In the late 1950s, UCD agricultural engineer Steven J. Sluka developed a vine separator for Lorenzen’s machine. The modified harvester was successfully tested on the Lester Heringer farm, and Heringer convinced Blackwelder Manufacturing Co. of Rio Vista, CA to commercialize the UCD design. The resulting machine became the dominant tomato harvester in the world and revolutionized the industry. Methods for harvesting processing tomatoes in the USA changed from essentially all manual in 1963 to primarily mechanical by 1968.

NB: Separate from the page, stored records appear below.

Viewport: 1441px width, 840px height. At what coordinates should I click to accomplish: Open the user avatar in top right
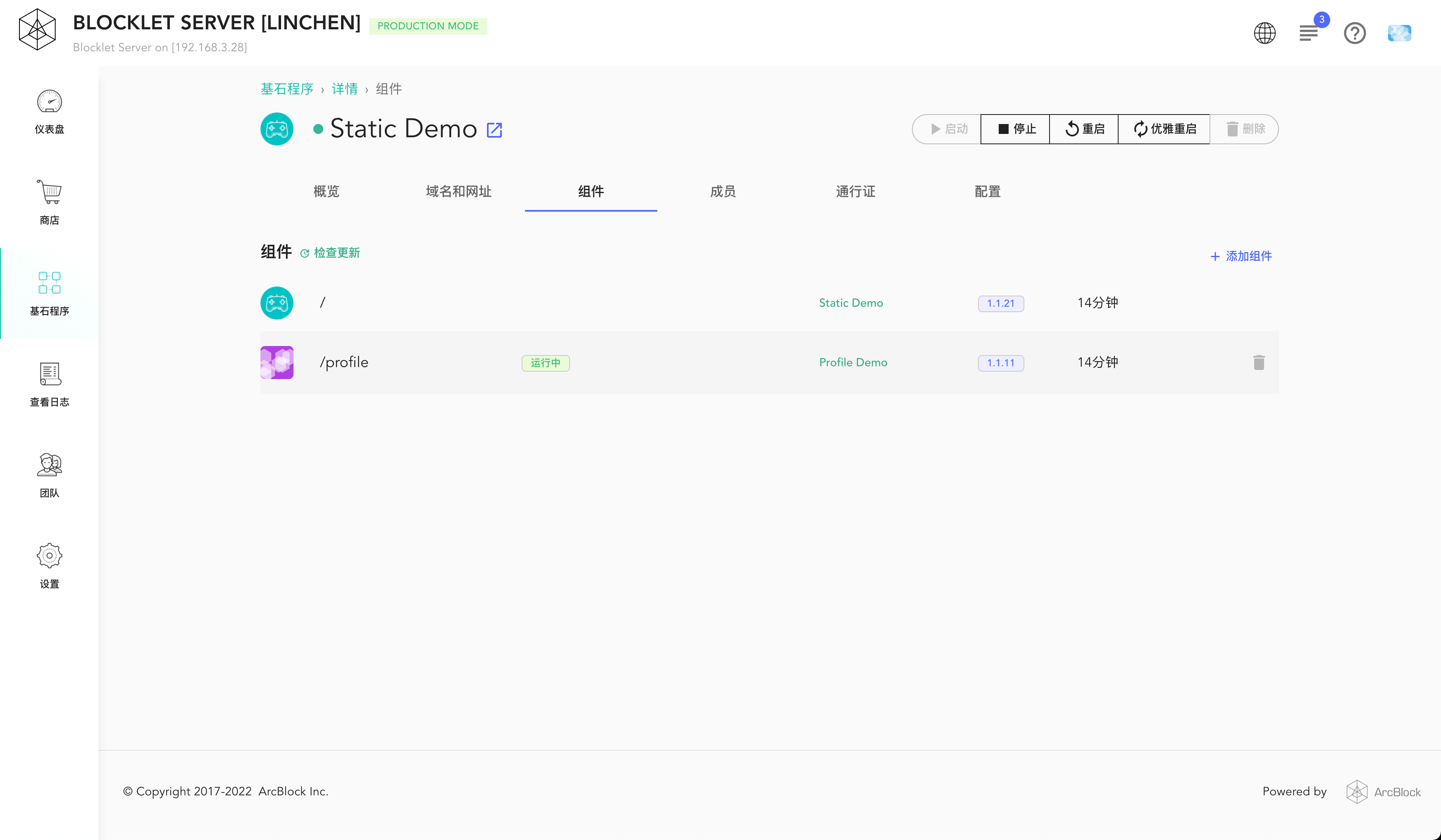[x=1399, y=33]
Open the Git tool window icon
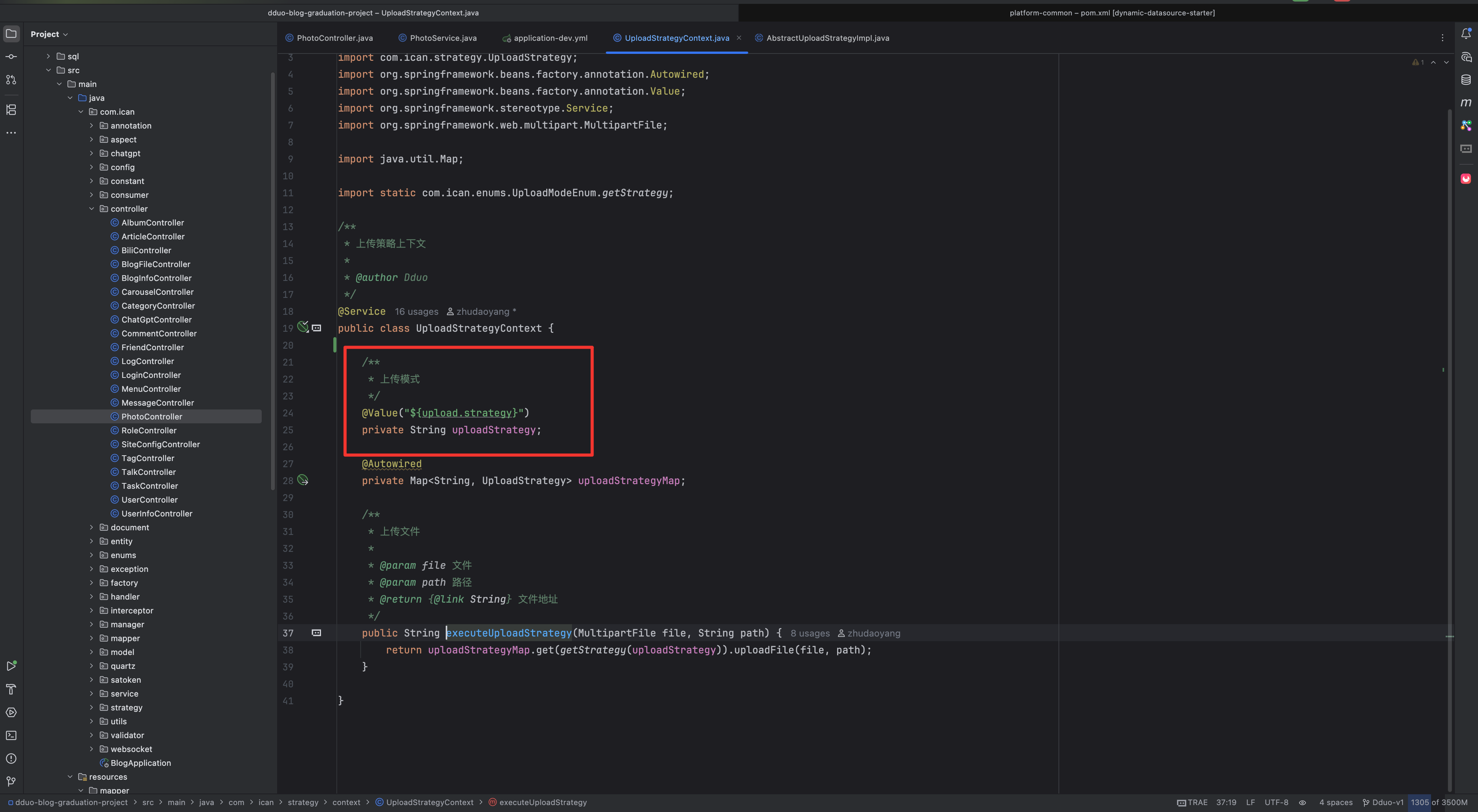 tap(11, 781)
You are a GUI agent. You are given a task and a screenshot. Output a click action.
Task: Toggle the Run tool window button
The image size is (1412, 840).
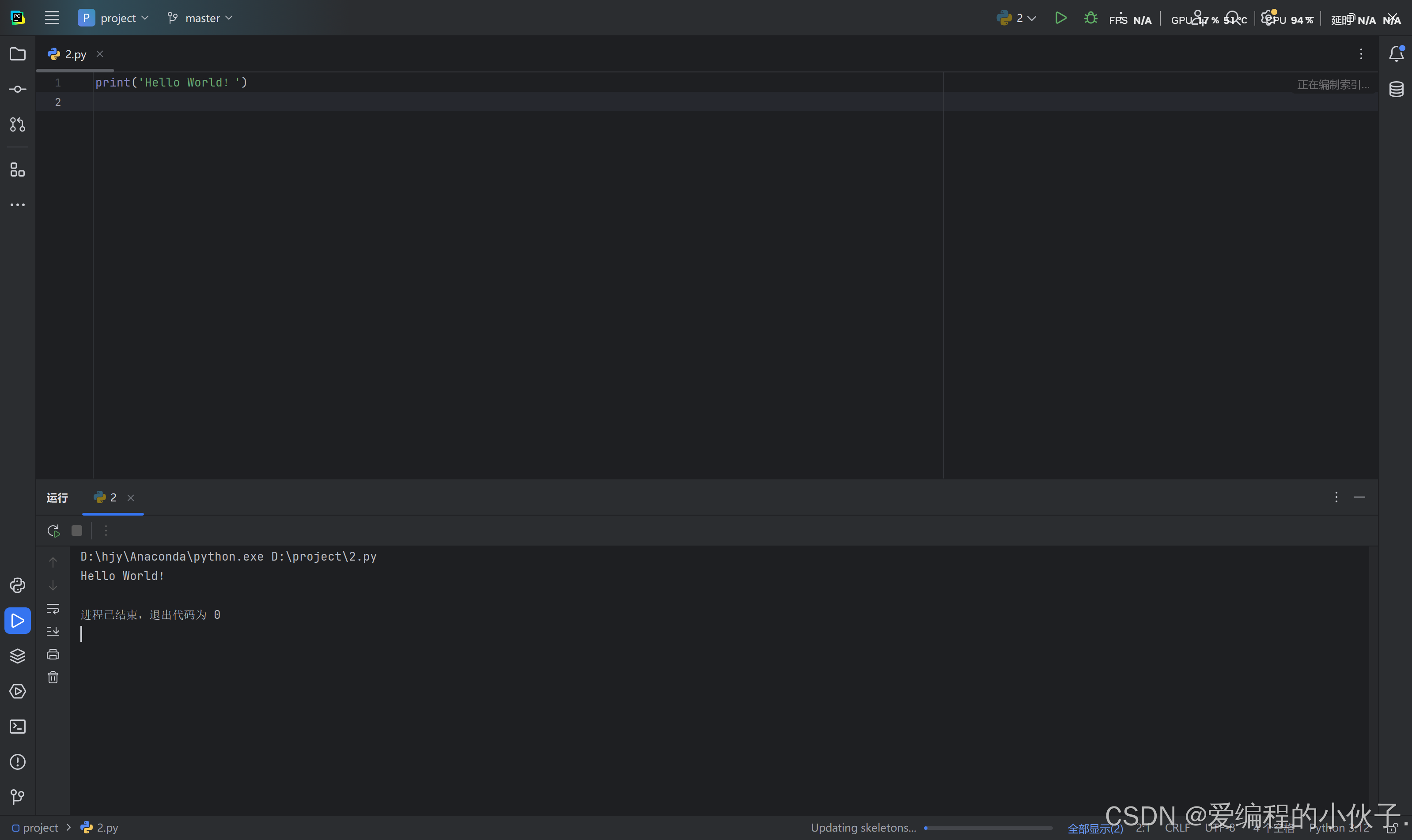pos(18,620)
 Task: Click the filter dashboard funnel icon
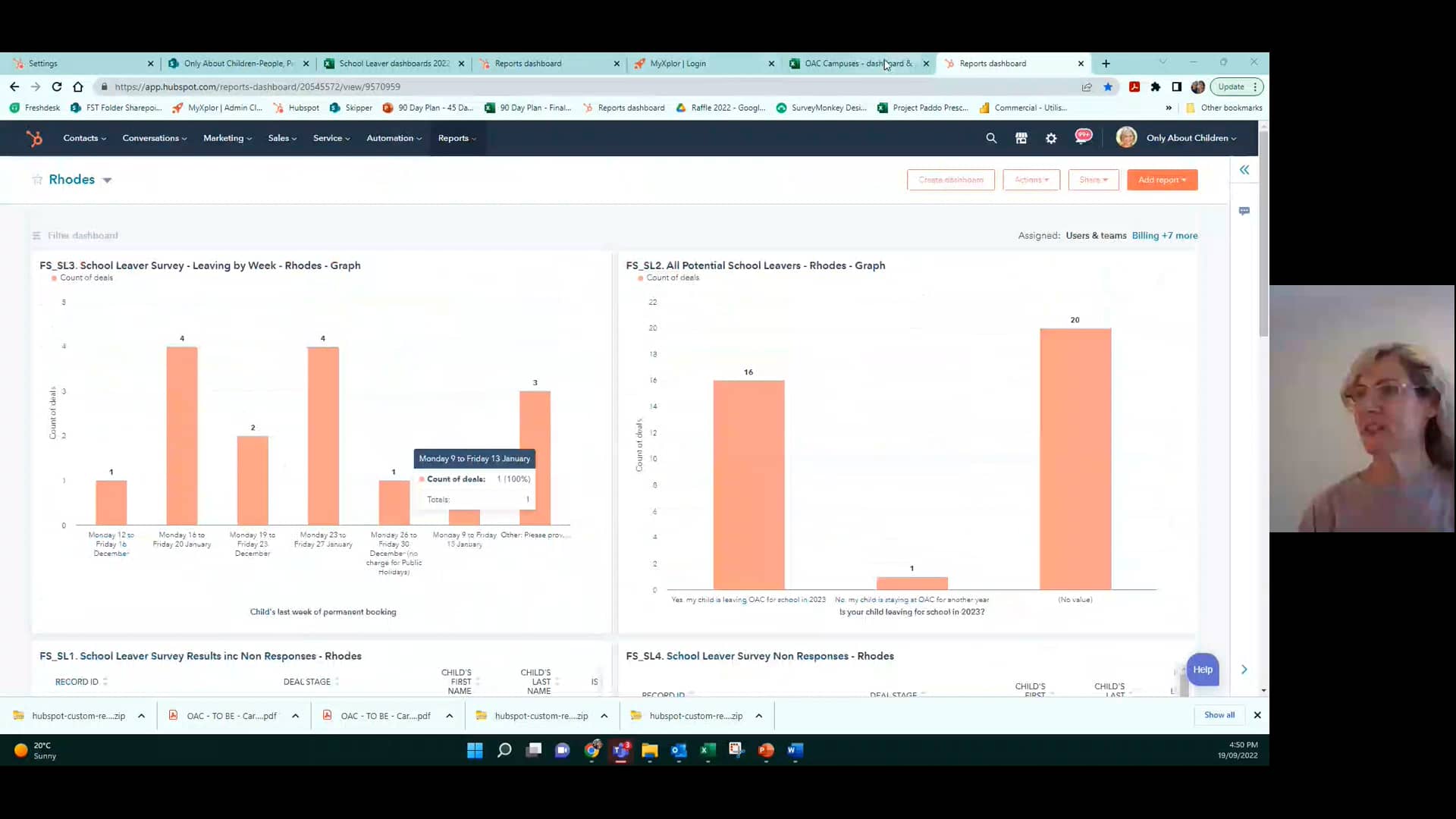click(36, 235)
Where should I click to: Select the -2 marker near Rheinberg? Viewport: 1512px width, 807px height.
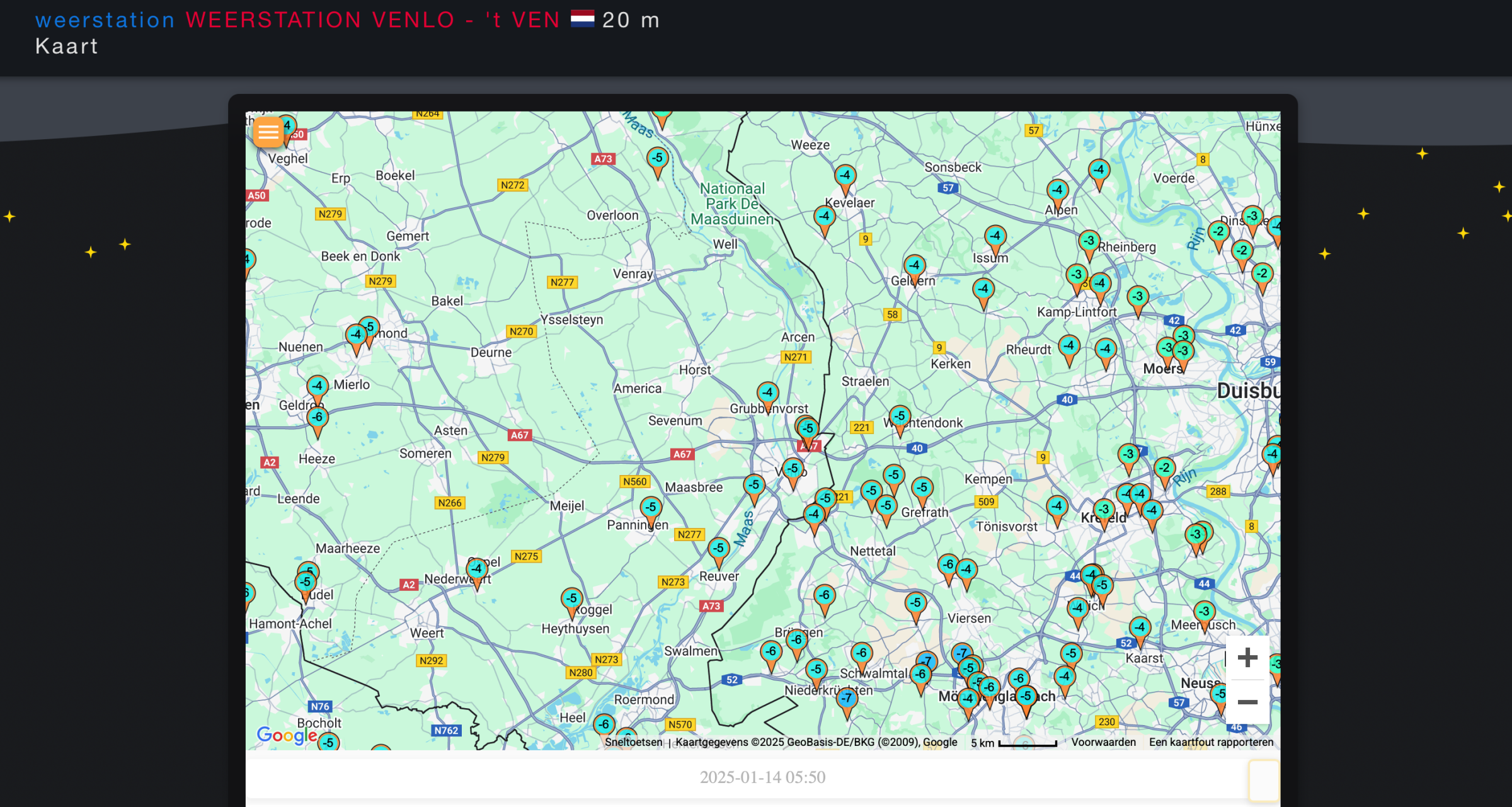point(1218,232)
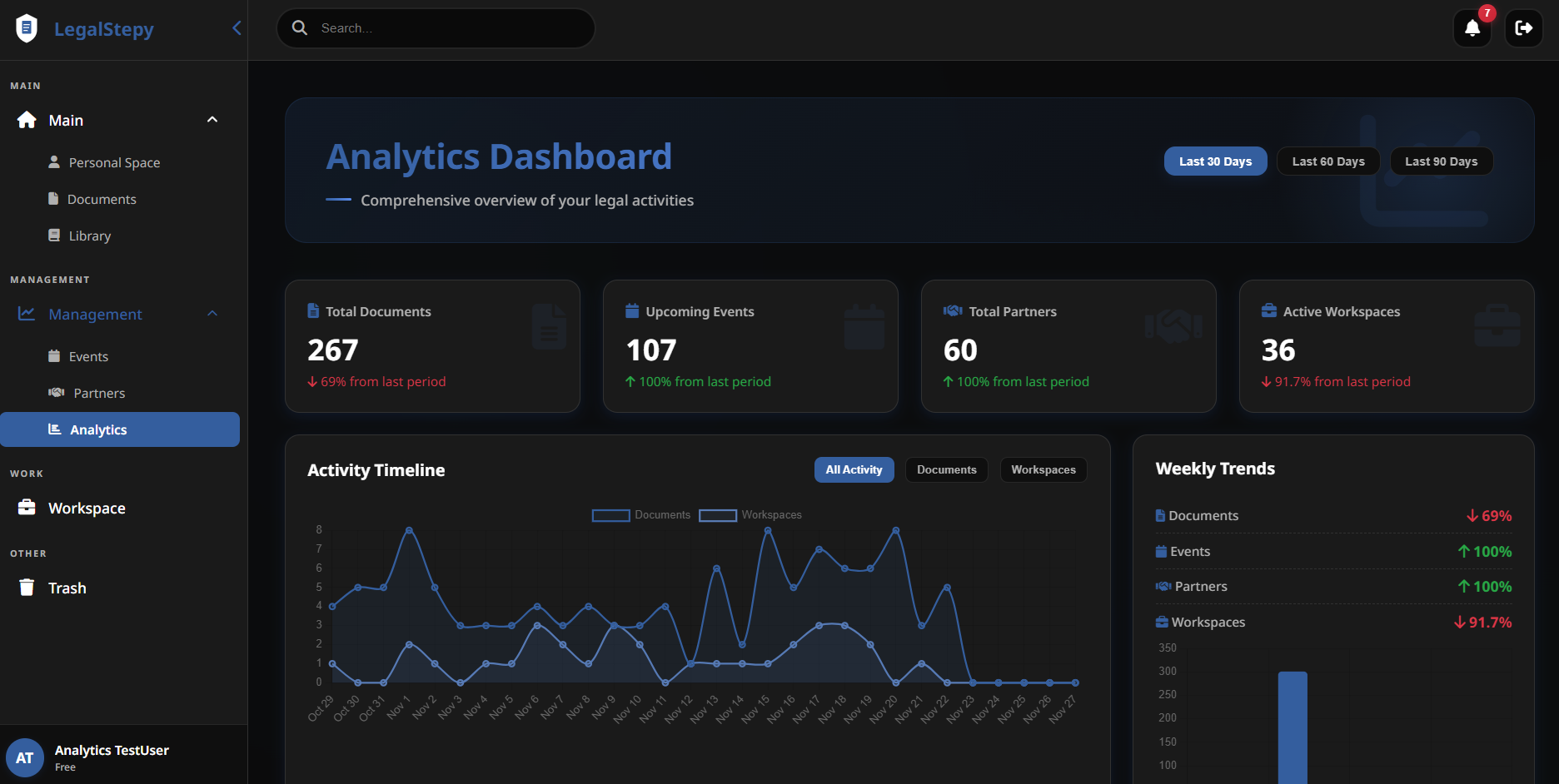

There were great concerns about the displacement of hand labor by mechanical harvesting. However, the machines cut harvesting costs by half and led to large increases in both tomato acreage and tonnage within and eventually outside the USA.
The development of the tomato harvester is a demonstration of the successful transfer of ideas between the public sector and industry.
COTTON YIELD MONITOR
Spatially-variable crop production, more commonly known as precision agriculture (PA), has been one of the major changes in contemporary plant agriculture. Perhaps the most important part of PA is yield mapping. Yield mapping of crops harvested with grain combines has been around for over twenty years (e.g., Schueller and Bae, 1987). It soon became apparent that yield mapping should be applied to a wide range of crops (e.g., Schueller, 1992). Cotton is the most important fiber crop and a big part of plant agriculture. Accordingly, there have been efforts to develop yield mapping for cotton.
The key technology needed for yield mapping was an accurate, reliable, and affordable yield monitor which could measure the rate at which the cotton crop was being harvested. The development of yield monitors for cotton yield mapping is an interesting, more-contemporary, case of transfer of ideas from the public sector to the private sector.